GOAL:
Swap "wallet" for "purse" in the part of the entries that opens with the line containing "Close the 添加硬件向导 dialog" and closes with the line containing "1440x900 pixels. coord(516,594)", and give that part again with everything else unchanged. Leave the pictures out of your answer.

DATASET CONTENT:
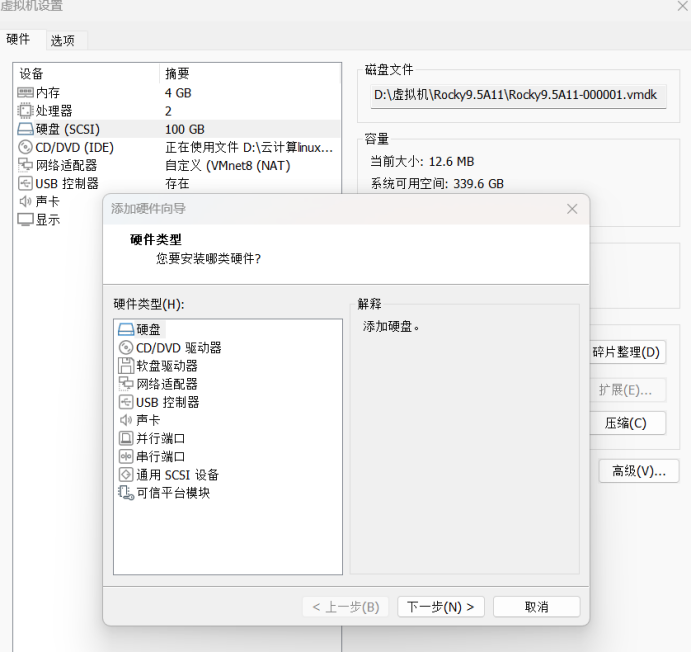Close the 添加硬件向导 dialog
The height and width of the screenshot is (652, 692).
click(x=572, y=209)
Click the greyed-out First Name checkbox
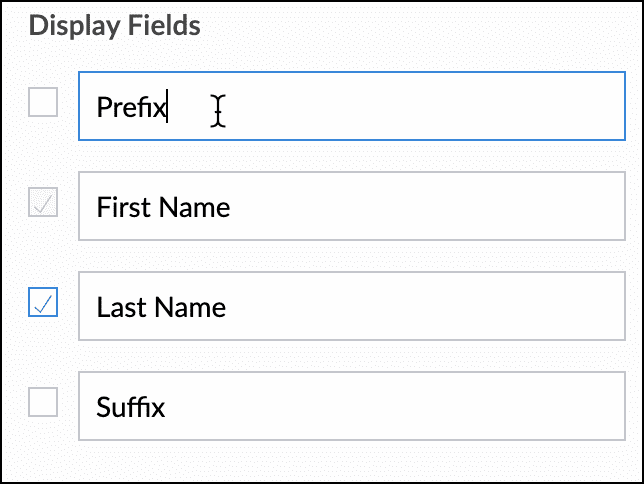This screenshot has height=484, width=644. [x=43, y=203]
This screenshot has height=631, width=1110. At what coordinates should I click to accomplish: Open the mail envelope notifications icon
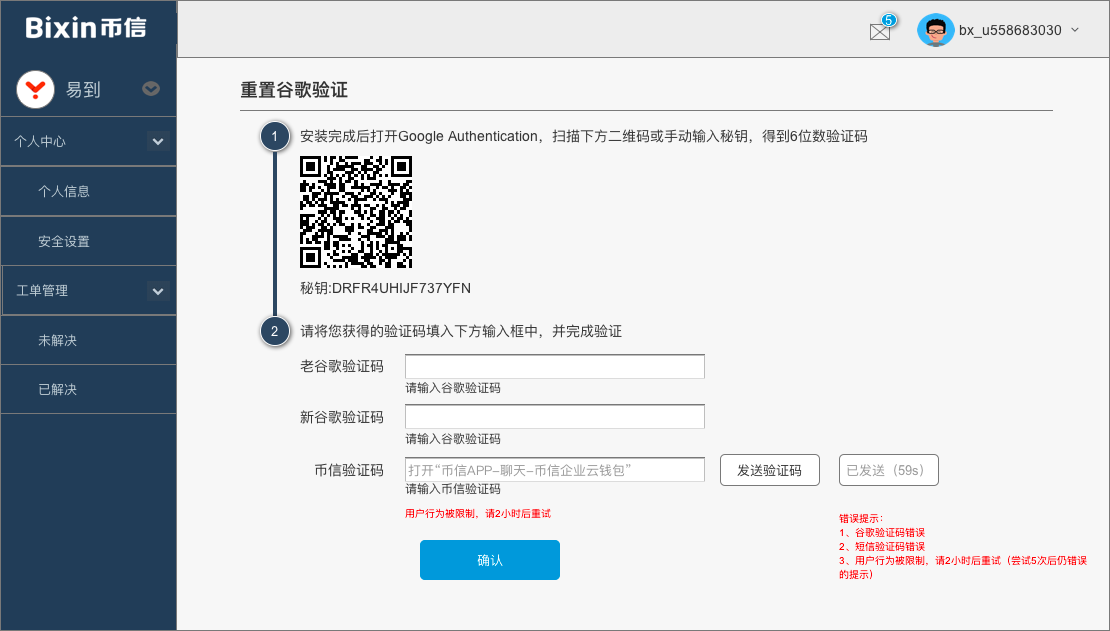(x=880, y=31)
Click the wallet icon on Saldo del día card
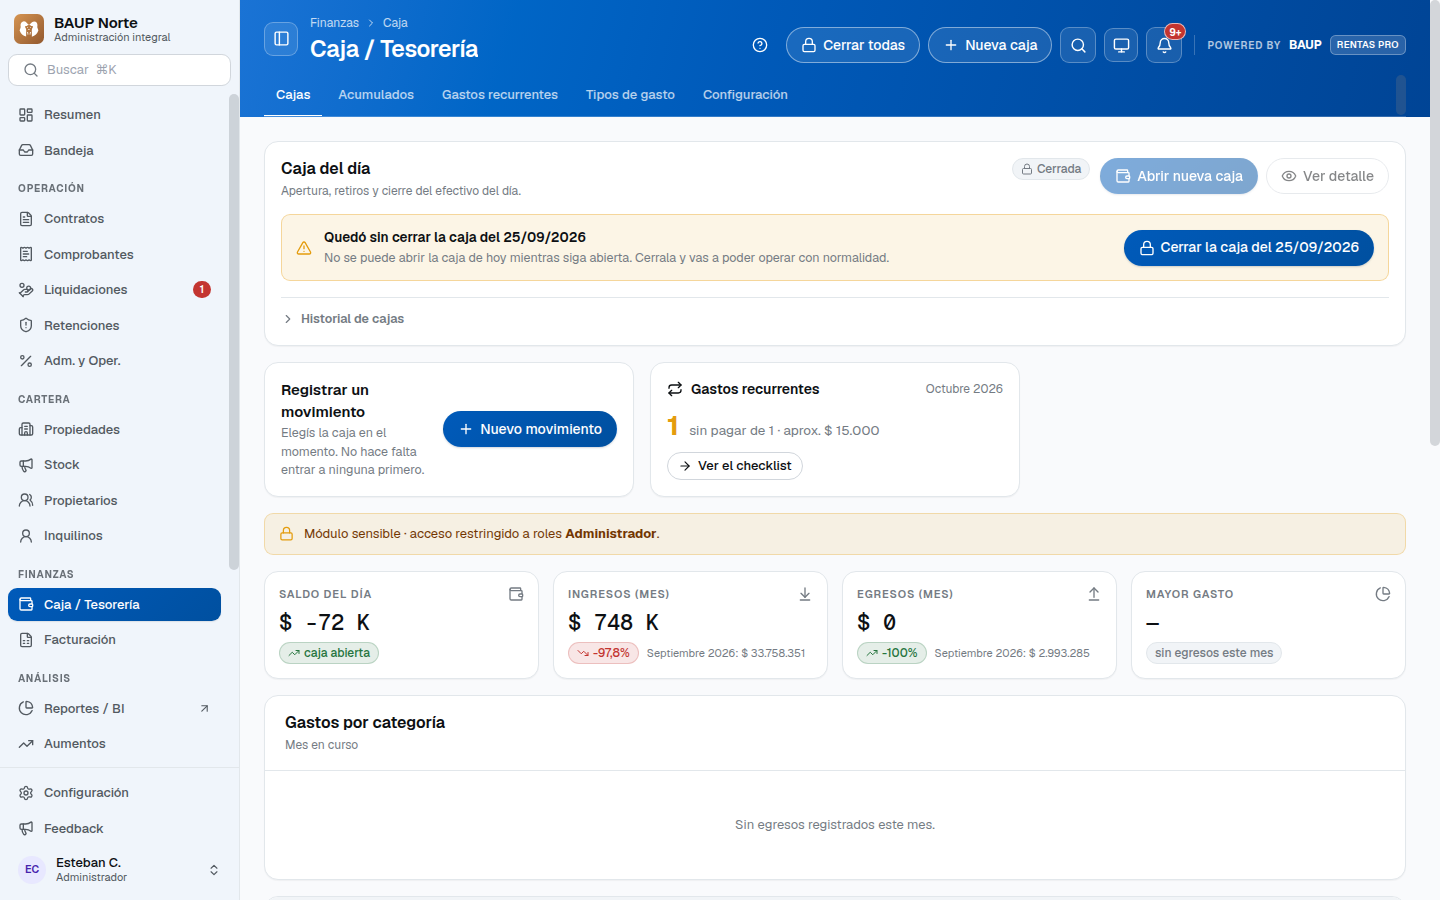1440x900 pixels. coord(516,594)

...

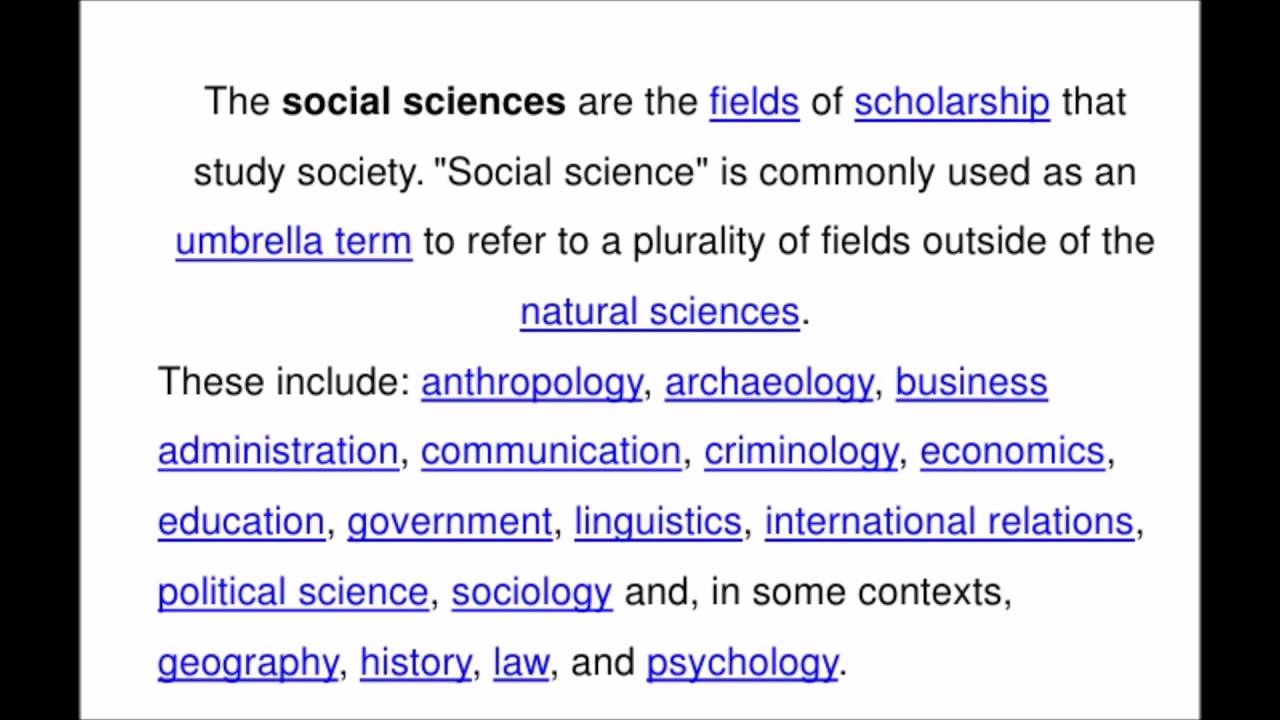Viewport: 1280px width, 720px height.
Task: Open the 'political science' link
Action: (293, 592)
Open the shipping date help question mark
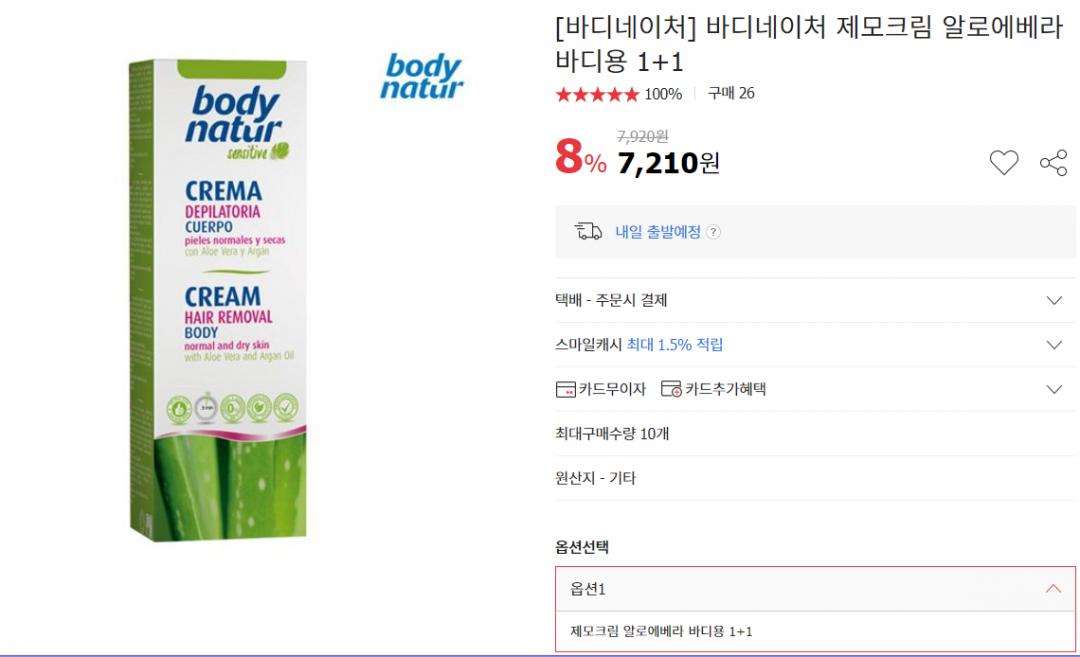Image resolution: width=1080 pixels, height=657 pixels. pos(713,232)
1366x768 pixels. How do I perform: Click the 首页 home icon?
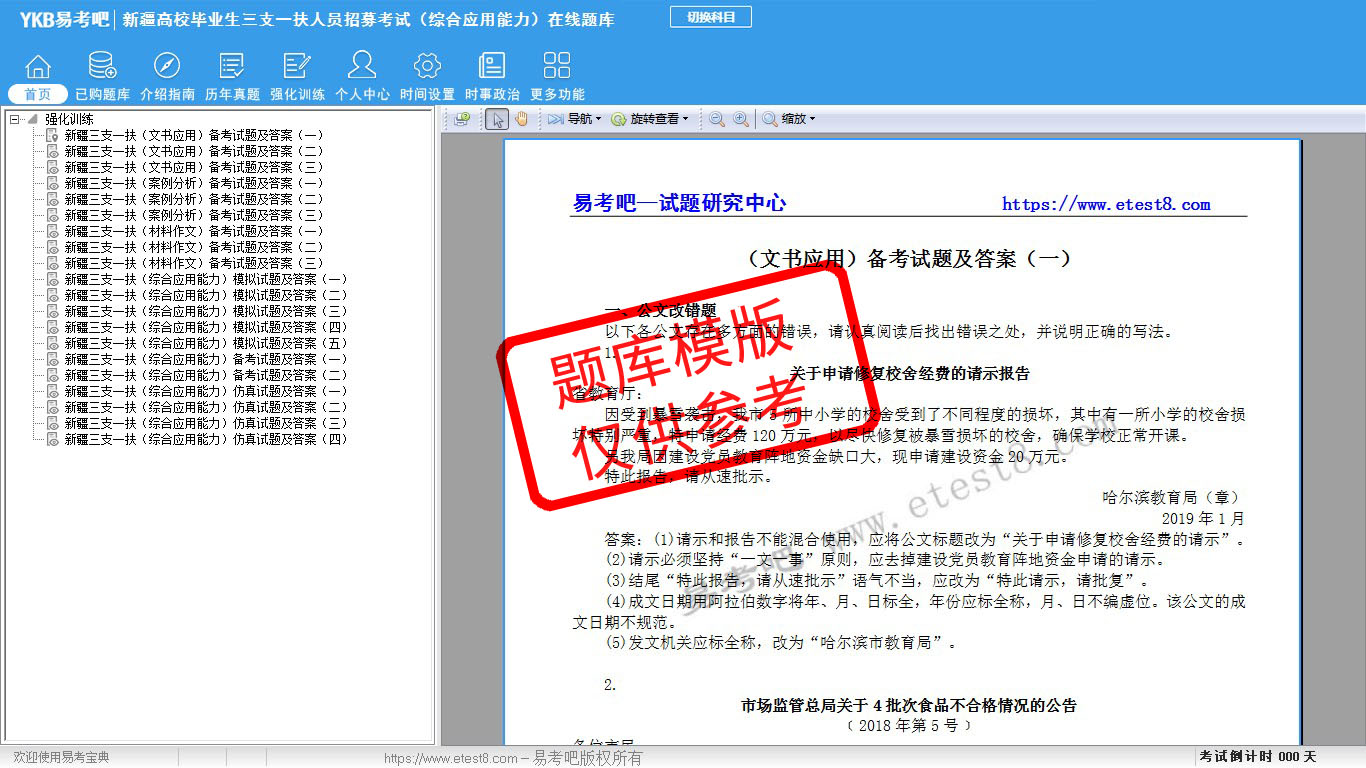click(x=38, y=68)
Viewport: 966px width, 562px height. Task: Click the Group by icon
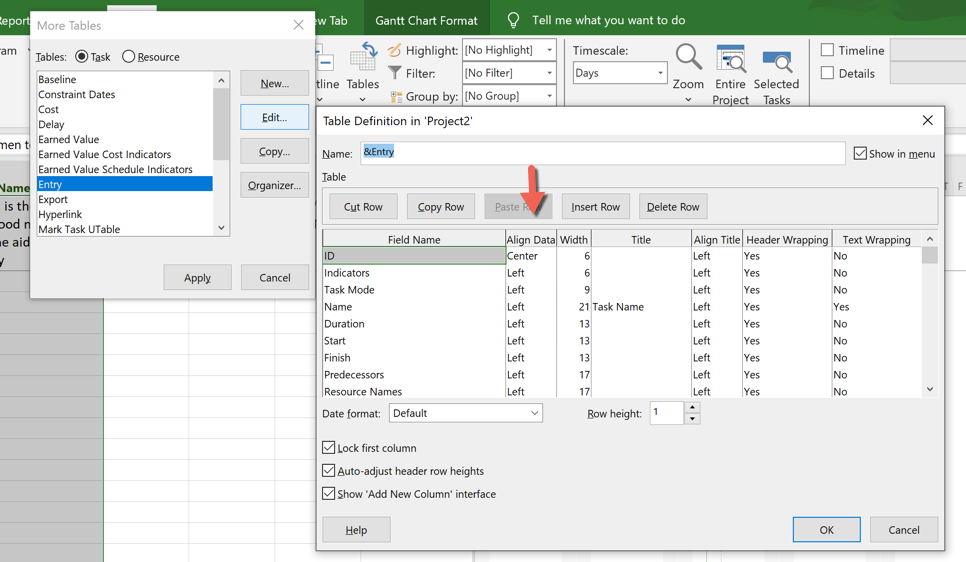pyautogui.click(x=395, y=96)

---

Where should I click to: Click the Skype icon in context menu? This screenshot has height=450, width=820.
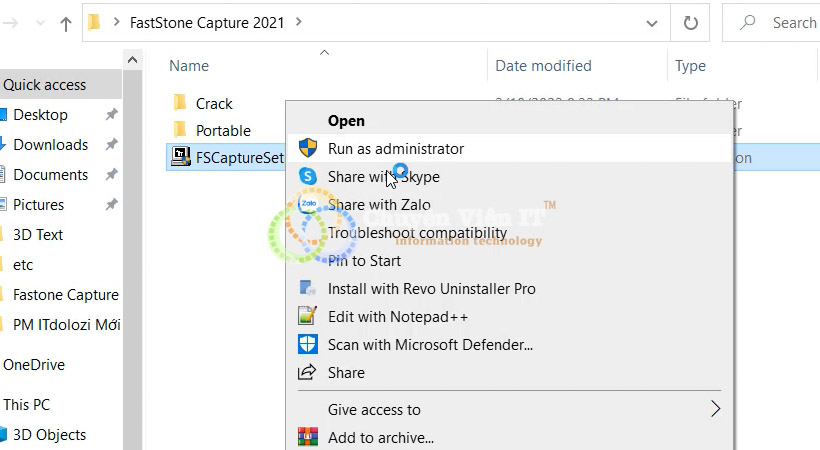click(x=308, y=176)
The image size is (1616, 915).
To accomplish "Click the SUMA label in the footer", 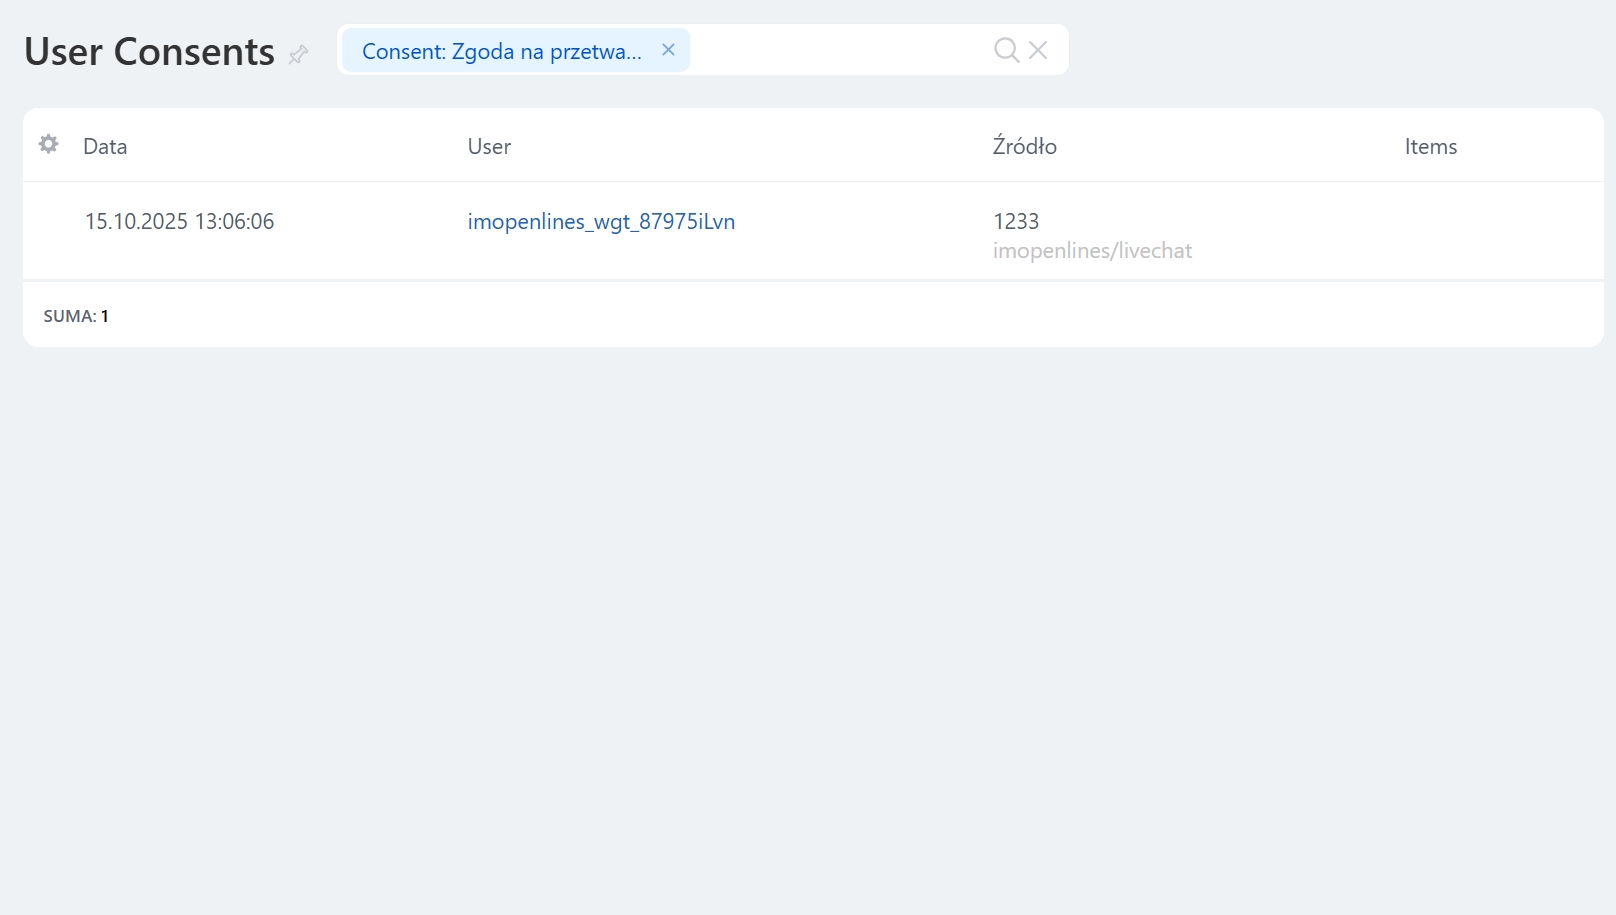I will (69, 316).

WRITTEN ANSWER:
Close the 添加硬件向导 dialog
The height and width of the screenshot is (652, 692).
click(x=572, y=209)
Click the greyed-out First Name checkbox
This screenshot has height=484, width=644. [x=43, y=203]
This screenshot has height=631, width=1110. At what coordinates should I click to accomplish: Open the mail envelope notifications icon
(x=880, y=31)
Click the purse icon on Saldo del día card
1440x900 pixels. coord(516,594)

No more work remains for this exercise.